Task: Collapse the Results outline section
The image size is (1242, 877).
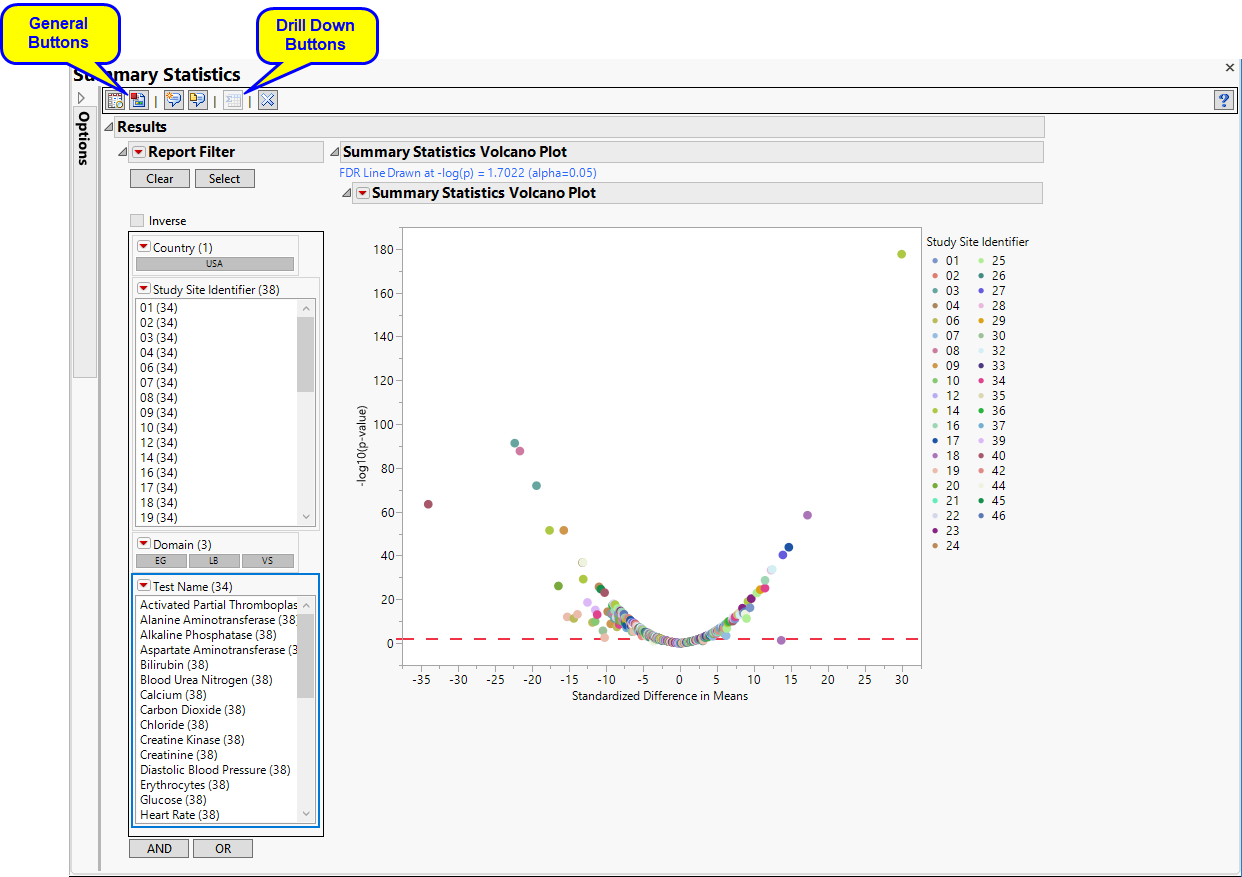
==
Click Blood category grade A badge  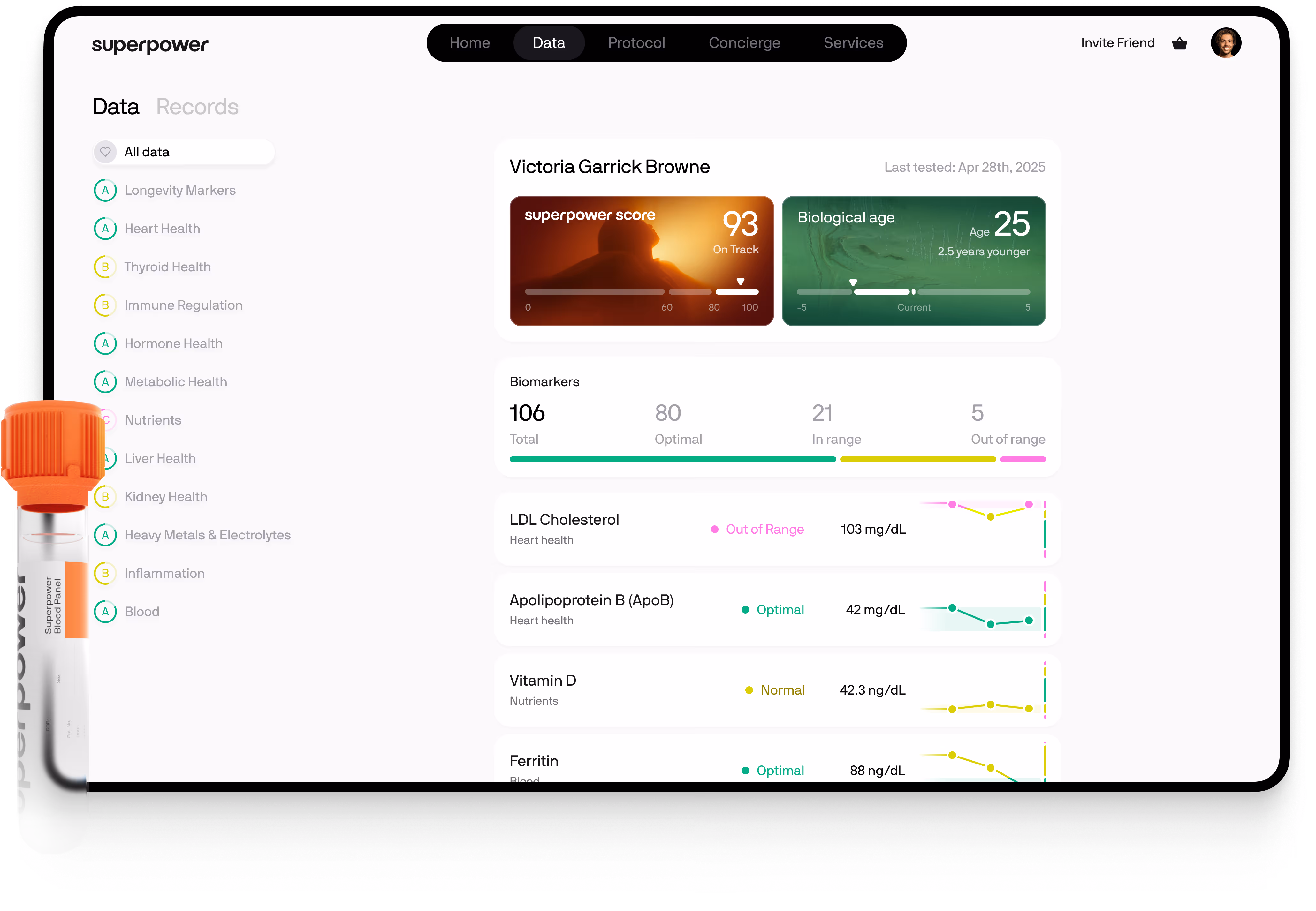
...
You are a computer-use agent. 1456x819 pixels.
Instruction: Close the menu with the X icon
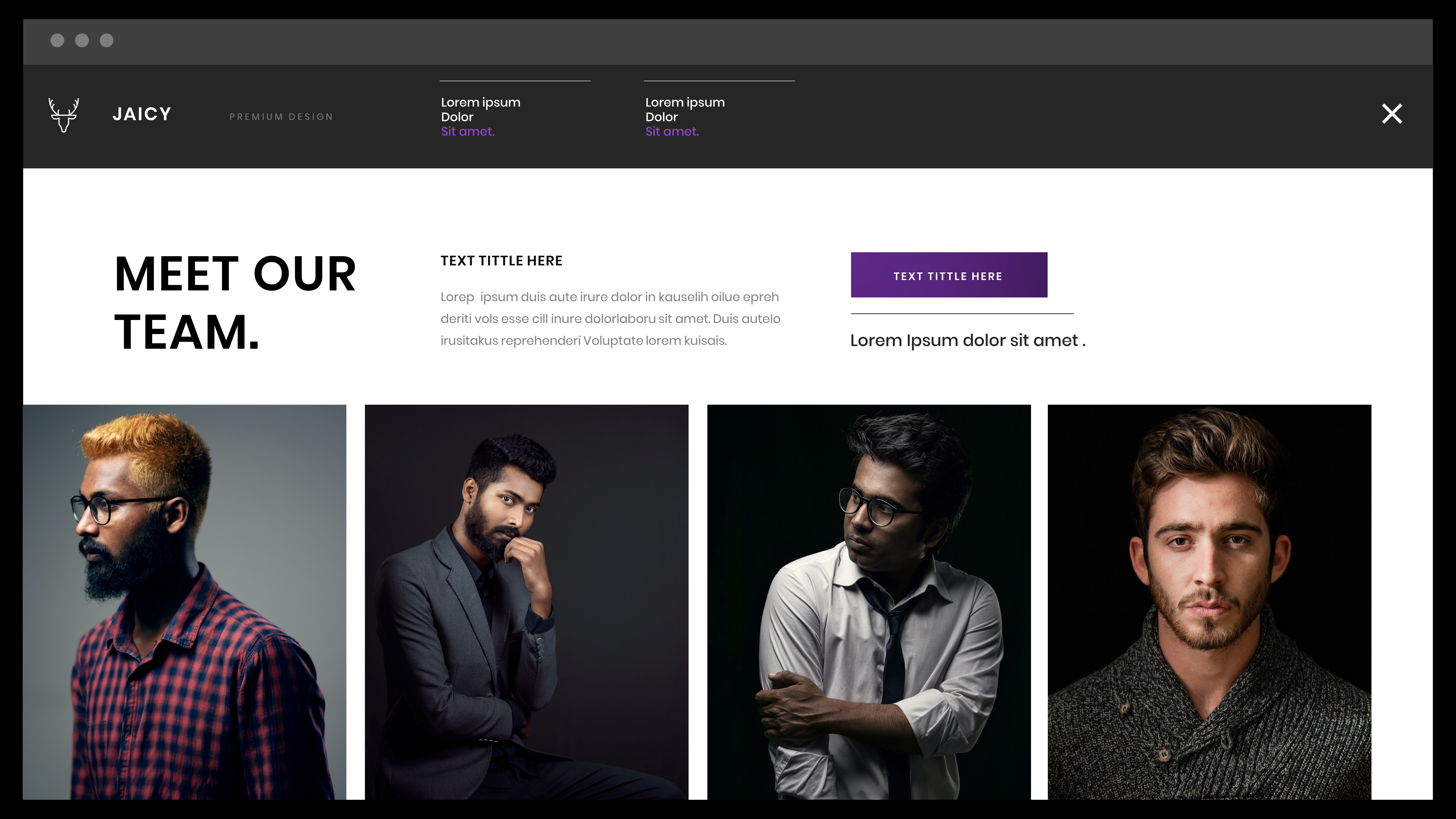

> Exercise aim:
Copy out word for word all the entries from the line containing "Task: Collapse the Results outline section" down to the line containing "The image size is (1242, 877).", with both of those lines included.

> Solution to this exercise:
Task: Collapse the Results outline section
The image size is (1242, 877).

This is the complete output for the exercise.